Pixel coordinate grounding data:
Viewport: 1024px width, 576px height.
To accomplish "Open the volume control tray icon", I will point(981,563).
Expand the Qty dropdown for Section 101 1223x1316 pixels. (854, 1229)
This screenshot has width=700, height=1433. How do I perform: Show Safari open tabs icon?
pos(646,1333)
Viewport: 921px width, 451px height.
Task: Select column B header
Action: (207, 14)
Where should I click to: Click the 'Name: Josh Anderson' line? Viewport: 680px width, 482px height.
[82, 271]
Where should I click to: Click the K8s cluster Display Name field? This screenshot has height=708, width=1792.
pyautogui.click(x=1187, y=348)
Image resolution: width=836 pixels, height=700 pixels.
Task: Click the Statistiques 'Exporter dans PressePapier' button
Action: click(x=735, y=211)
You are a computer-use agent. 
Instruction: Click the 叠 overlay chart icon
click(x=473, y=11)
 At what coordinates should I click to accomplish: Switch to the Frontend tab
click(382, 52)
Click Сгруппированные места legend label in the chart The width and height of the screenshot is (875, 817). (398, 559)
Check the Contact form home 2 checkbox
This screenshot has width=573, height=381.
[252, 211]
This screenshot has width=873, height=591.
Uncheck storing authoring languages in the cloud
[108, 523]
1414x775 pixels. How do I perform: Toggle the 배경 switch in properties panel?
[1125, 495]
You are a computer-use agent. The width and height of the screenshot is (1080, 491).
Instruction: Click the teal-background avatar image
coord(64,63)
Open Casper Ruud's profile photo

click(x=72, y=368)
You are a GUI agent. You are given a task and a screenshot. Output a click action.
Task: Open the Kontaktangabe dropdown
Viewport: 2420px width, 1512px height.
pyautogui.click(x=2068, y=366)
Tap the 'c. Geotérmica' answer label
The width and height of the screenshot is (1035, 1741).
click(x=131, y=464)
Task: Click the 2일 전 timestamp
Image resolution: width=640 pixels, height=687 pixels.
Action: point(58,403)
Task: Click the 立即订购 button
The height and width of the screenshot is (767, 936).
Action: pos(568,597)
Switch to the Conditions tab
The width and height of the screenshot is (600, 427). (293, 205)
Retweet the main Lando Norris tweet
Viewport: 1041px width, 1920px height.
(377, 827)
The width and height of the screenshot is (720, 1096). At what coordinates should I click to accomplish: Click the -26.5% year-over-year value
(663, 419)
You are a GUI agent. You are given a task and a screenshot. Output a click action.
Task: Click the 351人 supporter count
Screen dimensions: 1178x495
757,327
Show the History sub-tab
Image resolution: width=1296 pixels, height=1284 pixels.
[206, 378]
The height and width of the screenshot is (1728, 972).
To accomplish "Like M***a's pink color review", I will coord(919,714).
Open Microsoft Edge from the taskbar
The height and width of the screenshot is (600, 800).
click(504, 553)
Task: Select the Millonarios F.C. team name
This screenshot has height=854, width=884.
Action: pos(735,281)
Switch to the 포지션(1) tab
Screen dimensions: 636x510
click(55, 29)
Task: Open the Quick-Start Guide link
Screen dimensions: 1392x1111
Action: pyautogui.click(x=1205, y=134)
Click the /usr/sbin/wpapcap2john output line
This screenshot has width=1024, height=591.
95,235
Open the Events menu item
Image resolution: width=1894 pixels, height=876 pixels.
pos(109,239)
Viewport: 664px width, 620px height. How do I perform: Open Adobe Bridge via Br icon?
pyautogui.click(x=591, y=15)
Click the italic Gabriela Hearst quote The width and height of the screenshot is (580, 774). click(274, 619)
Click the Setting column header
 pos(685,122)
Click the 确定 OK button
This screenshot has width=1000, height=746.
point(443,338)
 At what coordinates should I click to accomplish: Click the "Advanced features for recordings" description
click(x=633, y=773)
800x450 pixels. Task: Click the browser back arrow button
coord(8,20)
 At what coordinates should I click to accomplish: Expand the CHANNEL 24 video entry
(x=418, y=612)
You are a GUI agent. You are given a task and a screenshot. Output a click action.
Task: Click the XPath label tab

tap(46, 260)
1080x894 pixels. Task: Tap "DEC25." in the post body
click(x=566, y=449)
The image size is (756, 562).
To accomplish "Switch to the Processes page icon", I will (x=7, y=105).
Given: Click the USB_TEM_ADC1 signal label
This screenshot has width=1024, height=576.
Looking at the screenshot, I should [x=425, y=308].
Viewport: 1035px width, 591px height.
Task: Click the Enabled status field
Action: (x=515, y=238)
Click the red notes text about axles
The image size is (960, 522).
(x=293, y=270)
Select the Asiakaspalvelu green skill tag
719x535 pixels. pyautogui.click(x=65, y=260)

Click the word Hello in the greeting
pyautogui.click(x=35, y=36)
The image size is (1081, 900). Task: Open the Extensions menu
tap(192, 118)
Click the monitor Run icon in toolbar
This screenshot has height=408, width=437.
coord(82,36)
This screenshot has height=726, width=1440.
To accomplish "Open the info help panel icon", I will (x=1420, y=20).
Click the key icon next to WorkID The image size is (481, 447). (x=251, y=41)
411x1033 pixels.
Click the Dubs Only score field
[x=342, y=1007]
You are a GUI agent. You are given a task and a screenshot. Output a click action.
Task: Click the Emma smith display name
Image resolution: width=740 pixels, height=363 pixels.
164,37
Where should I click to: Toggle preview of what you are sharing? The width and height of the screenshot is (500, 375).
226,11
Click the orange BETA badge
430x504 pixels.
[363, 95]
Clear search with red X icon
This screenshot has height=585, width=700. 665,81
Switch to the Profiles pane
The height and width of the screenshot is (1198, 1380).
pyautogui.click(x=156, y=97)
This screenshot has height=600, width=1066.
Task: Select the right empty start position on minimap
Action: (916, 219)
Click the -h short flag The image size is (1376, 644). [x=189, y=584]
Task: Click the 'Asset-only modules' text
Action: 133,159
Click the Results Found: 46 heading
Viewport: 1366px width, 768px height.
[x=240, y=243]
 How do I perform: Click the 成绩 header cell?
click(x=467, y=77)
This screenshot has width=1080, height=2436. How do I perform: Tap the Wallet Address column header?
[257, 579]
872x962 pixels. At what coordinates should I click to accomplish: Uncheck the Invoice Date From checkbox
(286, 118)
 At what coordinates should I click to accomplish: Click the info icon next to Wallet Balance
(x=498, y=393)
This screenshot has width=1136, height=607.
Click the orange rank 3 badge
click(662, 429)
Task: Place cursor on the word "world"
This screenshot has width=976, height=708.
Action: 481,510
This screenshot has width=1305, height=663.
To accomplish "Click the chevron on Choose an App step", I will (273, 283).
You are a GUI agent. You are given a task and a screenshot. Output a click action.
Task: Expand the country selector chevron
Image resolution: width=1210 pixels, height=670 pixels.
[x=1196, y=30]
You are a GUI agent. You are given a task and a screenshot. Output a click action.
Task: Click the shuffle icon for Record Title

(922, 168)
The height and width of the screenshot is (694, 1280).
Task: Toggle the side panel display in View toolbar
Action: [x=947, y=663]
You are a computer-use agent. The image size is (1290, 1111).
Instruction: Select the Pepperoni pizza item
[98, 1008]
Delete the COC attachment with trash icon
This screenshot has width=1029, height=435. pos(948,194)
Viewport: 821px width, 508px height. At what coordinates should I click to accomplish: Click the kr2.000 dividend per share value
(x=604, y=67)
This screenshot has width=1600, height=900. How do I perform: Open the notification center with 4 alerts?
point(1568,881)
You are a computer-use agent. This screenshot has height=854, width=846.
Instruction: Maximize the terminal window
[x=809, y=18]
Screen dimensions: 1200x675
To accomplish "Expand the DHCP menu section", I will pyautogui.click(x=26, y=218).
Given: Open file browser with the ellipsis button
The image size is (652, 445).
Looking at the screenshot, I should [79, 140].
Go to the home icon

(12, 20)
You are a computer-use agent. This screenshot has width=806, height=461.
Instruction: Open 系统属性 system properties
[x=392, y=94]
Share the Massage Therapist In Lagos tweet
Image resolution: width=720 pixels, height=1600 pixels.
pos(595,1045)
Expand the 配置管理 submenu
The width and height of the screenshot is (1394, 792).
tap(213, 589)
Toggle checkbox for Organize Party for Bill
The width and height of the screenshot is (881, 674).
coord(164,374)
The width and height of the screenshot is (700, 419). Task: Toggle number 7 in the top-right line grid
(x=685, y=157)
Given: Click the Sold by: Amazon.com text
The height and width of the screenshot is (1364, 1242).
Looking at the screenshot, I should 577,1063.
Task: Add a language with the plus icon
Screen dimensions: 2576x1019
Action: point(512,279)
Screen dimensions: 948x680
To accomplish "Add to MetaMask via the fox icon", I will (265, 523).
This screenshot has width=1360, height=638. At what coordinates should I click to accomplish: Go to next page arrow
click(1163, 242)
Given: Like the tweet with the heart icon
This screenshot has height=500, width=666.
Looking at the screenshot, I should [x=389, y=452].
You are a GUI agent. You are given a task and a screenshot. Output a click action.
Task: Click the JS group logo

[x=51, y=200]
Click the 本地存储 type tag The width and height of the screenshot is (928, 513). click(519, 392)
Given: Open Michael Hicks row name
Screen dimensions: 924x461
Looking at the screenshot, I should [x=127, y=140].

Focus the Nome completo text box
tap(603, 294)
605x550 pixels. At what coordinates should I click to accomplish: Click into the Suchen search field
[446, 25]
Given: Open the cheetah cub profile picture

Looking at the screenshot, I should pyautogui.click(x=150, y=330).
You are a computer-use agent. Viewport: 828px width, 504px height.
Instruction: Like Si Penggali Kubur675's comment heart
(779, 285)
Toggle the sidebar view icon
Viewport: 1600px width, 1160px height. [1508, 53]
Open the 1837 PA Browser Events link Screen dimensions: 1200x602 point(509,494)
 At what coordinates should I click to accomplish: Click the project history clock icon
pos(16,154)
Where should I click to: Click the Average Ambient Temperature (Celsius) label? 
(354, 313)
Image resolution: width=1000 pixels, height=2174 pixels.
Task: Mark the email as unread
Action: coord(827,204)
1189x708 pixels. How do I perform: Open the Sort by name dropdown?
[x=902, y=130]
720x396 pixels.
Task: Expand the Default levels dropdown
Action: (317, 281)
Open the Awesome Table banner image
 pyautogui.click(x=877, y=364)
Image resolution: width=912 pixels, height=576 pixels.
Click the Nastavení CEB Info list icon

Work to be completed: Lines containing the string "chevron" in the entries above should be counted. State that number alone.

Finished task: 2